> [What to do] Transcribe the records exactly from the line with "Given: Click the cloudy icon near 11.4°" to the end, both included.

Pixel coordinate grounding data

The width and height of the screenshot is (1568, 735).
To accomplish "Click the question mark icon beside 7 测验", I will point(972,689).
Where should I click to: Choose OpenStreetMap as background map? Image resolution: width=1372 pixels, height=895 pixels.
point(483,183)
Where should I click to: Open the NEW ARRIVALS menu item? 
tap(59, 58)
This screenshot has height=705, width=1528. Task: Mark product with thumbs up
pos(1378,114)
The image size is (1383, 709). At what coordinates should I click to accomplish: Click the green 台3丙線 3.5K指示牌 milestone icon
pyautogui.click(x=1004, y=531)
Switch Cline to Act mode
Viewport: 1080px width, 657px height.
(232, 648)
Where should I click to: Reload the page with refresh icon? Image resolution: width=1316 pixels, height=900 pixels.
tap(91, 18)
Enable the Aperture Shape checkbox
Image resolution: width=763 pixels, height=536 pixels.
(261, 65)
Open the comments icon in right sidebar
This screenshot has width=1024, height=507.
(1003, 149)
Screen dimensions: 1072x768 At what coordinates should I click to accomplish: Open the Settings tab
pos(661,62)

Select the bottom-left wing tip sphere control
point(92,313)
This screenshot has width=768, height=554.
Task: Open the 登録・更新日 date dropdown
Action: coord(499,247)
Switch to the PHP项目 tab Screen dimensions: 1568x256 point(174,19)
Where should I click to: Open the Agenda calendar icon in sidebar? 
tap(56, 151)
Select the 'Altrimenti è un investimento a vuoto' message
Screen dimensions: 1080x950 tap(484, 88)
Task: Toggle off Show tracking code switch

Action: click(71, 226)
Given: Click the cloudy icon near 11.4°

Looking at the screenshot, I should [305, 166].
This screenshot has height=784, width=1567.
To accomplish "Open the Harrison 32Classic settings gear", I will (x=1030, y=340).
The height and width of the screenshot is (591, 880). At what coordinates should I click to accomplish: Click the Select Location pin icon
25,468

> [Output below]
Given: Click the cloudy icon near 11.4°

Looking at the screenshot, I should [305, 166].
This screenshot has height=784, width=1567.
To accomplish "Open the Harrison 32Classic settings gear", I will (x=1030, y=340).
The height and width of the screenshot is (591, 880). At what coordinates should I click to accomplish: Click the Select Location pin icon
25,468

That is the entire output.